Vale Michael Jenkins

13 March, 2024

Mike Jenkins died last week and our industry is diminished by his passing – but forever enhanced by his seminal contribution as writer, director, producer, executive producer. You can count on one hand – less than one hand – the people who have left a permanent mark on Australian film and television. Mike is one of them. 
Even a partial list of his credits reads like milestones in the evolution of our industry, spanning fifty years from Bellbird to Blue Murder and its sequel and encompassing features Careful He Might Hear You, Robbery Under Arms, Rebel, Emerald City, Heartbreak Kid; signature television series Scales of Justice, The Leaving of Liverpool andBlue Murder that advanced and changed the very nature of television drama in this country; and the internationally successful series Heartbreak High along with Wildside and Young Lions
Then the awards: Writers' Guild AWGIEs, an AFI and Premier’s Literary Award for Careful, Best Writer and Director for Scales, Best Screenplay and Director for Heartbreak Kid, an AFI and Logie for The Leaving of Liverpool, Best Miniseries and Director for Blue Murder. This is nothing like a full list of the productions or the awards, and Mike long ago lost count of the nominations, if he ever kept count.
But those of us who were privileged to know him well will remember Mike not just for what he did, but also for the way he did it. Give anybody the power to hire and fire and they can be a boss, but leadership is rare – and great leadership is extraordinary. Mike was extraordinary.
Mike was seldom the tallest person in the room, and in truth he may have sometimes been the shortest – but I guarantee you, you never noticed that until maybe the end of the day or the end of the shoot when you were having a beer. I never once heard Mike raise his voice, but there was never any doubt as to who was in charge – and in charge in the best possible way. 

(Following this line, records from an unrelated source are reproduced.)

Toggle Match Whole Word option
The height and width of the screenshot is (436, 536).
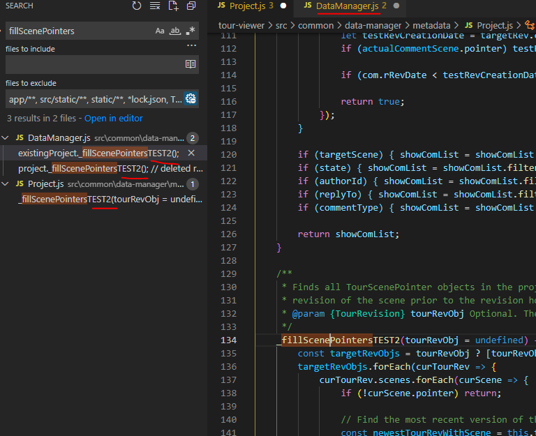coord(175,31)
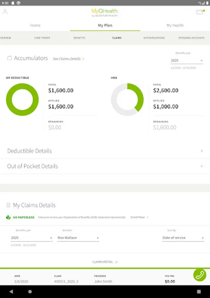Open the Accumulators benefits year dropdown
Viewport: 210px width, 298px height.
click(186, 61)
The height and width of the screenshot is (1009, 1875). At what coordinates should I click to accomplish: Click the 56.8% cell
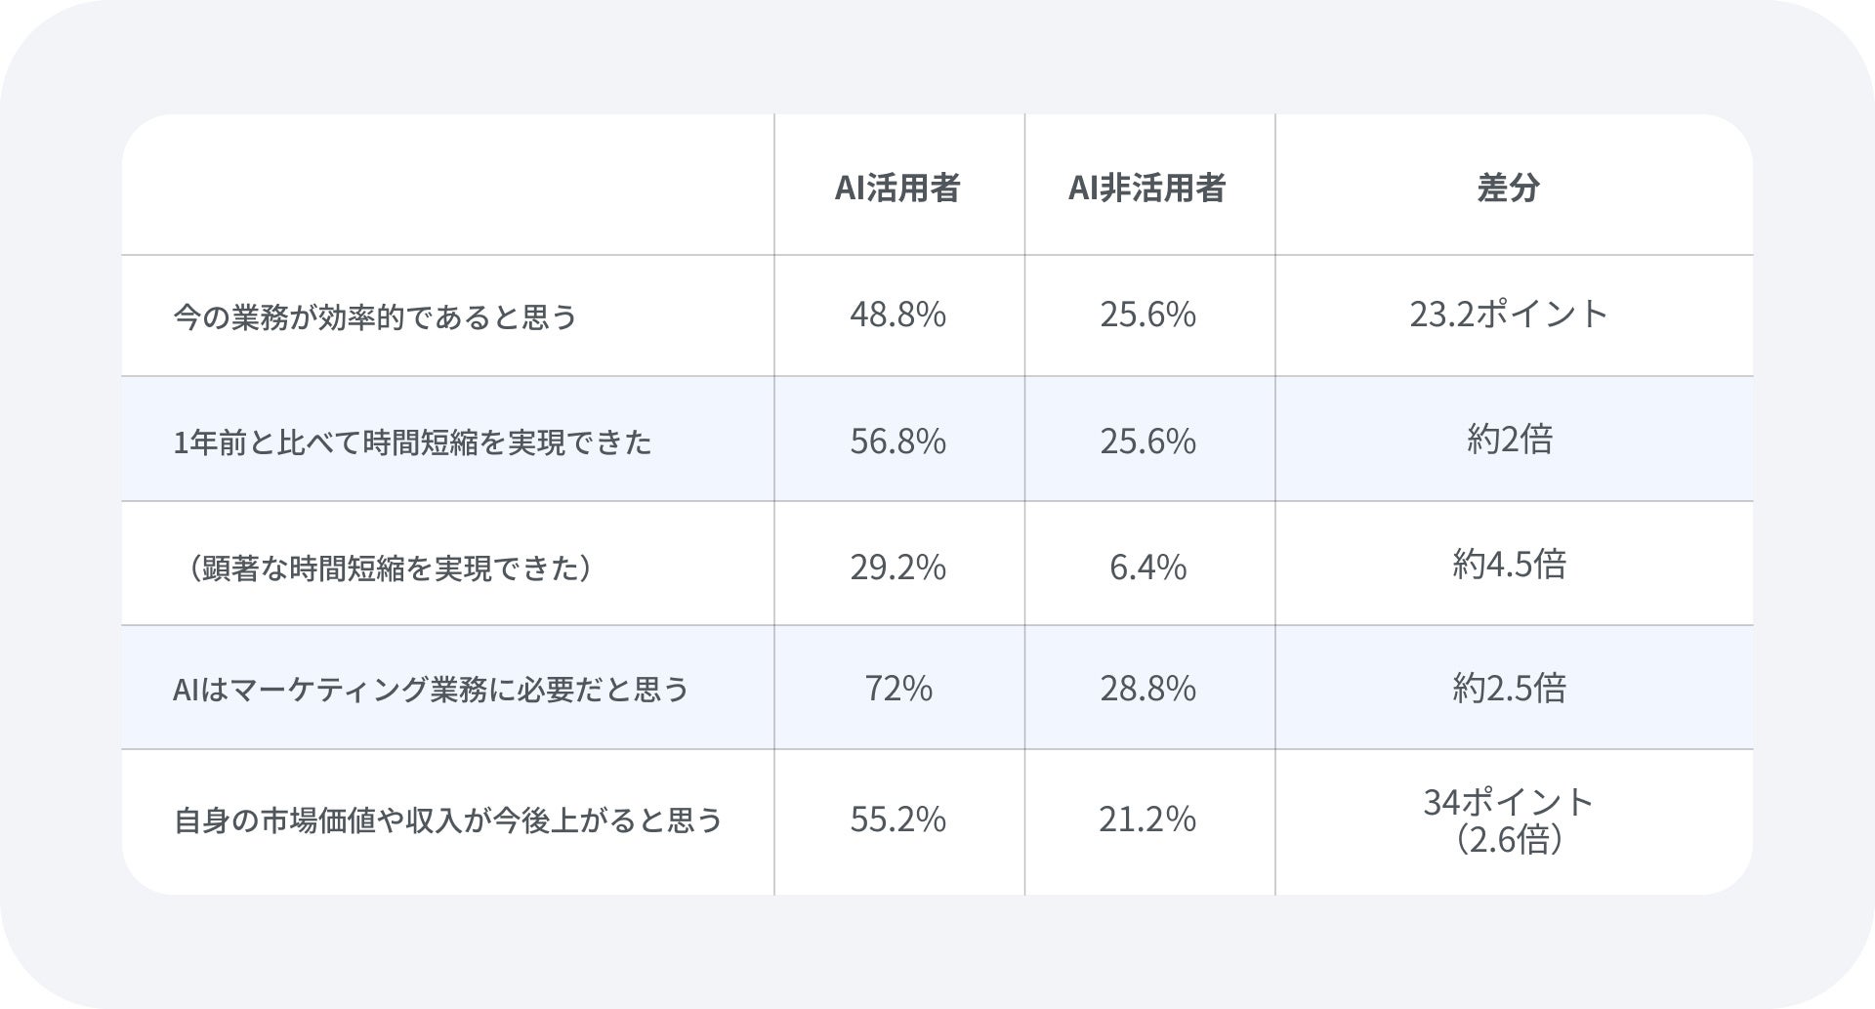pos(897,441)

Coincidentally – or perhaps not so coincidentally – Mike, Nico Lathouris and I first worked together on an episode of Police Rescue, and after that first experience we went on working together off and on, mostly on, for the next thirty years. Nico – actor, writer, dramaturg and friend – recently gave me an actor's take on Mike as Director. He told me that that Police Rescue episode was the very first time he felt that he got close to genuine truth in a performance – and that it was due to Mike. He told me that then – and always – Mike encouraged rebellion; he gave actors freedom, and, just as importantly, he made them feel safe in exercising that freedom. They knew he had their back. 

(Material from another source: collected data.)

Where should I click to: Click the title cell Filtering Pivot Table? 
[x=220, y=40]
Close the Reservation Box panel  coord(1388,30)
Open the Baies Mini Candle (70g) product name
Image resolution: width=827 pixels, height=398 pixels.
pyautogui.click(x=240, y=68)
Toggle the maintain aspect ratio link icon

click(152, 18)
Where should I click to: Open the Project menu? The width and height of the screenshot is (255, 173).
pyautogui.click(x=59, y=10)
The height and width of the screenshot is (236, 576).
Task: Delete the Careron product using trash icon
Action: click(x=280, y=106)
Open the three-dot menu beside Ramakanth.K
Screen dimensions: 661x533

As with actors, so too with writers and every other creative. He had his own, almost always unstated, expectations – and then was utterly delighted when you delivered something he didn’t expect. Then he encouraged you to take the unexpected further. Then further again – until sometimes you found yourself thinking, ‘Bloody hell, I wish I hadn’t suggested this’. But in the end, you were glad. And then he gave you all the credit – took none for himself; only the blame, if any.
Mike took responsibility. I saw him punch up plenty of times – countless times – but I never once in thirty years saw him punch down. It’s not just that he was a gentleman – though he was – he also had genuine respect for every participant in a creative endeavour. I’ve seen him spend two hours exploring a writer’s suggestion in the writing room, knowing full well that we were never going to take it up – but he showed the writer respect. The most severe rejection I ever heard from him, for a truly dumb idea (probably mine), was a gentle, ‘That’s interesting’. 
But he could fight, and when he fought he was ferocious. He had courage and he had endurance – he saddled up every day. I once saw Mike on location so ill with dysentery he could barely stand, but I doubt that anyone on set was even aware that he was having a bad day – or that it was his third bad day.
And so it was in the end. Down in Tasmania, Mike got a line on a shed full of beautiful seasoned timber and he decided to build a boat – a 42’ trawler.  It took almost ten years and in the final years he must have been suffering the onset of the terrible disease that would claim his life, but he never once complained. He built the boat, he finished it, and it is beautiful. He named it Echo.
Mike’s achievements as a filmmaker are so seminal they can risk overshadowing Mike Jenkins the man, and as one of Mike’s sons, Tom, pointed out – that would be missing the point of it all. We need to be remembering Mike as father of Daniel, Jack, Tom and Matilda, grandfather of Sydney and Vera, loving forty-year life partner of Amanda Robson. Mike as craftsman, boat builder, sailor, passionate landscape gardener, and loyal and inspiring friend to so many of us.
When leaders go they leave behind an example that enlarges us all – and also, for a time, a painful void. We miss you Mike, but we are the better for the pain. Rest in peace, our friend.

A memorial for Mike will be held at the Independent Theatre, Thursday 18 April 2024 at 12.30pm.